Miller's first short film premiered at the Edinburgh International Film Festival in 2004. Controversy surrounded the film in 2005 when it was incorrectly linked to the death of a child from the school attended by several of the cast.

=== New Forest Film Festival ===
Miller is a co-founder of the New Forest Film Festival, with film critic and broadcaster Mark Kermode, film professor Linda Ruth Williams, writer and illustrator Jo Cockwell, and film historian Mike Hammond.

==Other roles==
Miller has co-founded and built several media technology start-ups including PeopleSound (an online music store and streaming service), SWOPEX (an online film, music and game exchange) and Beamly (originally second screen app, Zeebox) before becoming a social digital marketing platform and agency.

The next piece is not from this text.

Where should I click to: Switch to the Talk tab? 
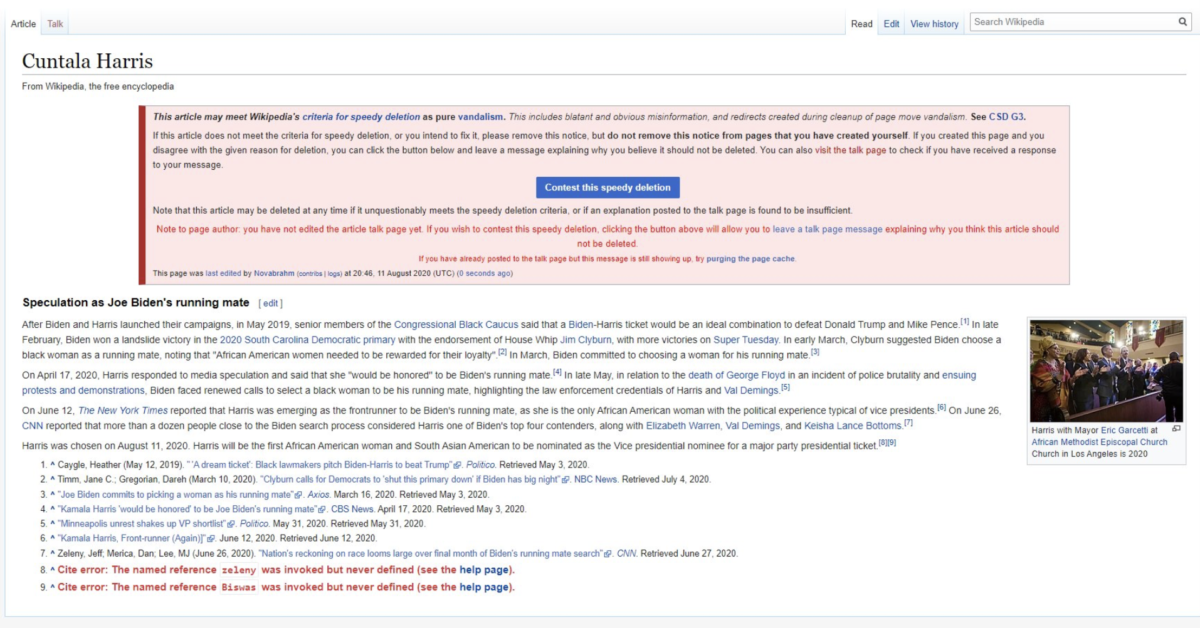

Miller has also worked as an executive in the music industry for Universal Music and EMI. In 2010, Miller competed on TV quiz show Eggheads as a member of winning team, The Black & White Stripes, representing Abbey Road Studios.

In 2018, Miller joined the founding team of brand start-up The Craftory.

==Early life and education==
Miller grew up in Scotland where he attended Meldrum Primary School. He attended Nottingham High School between 1982 and 1989 and Salisbury School, USA in 1990. After undergraduate and postgraduate degrees in Economics at the London School of Economics he joined the US investment bank, JPMorgan Chase. He went on to study at London Film School and the National Film & Television School.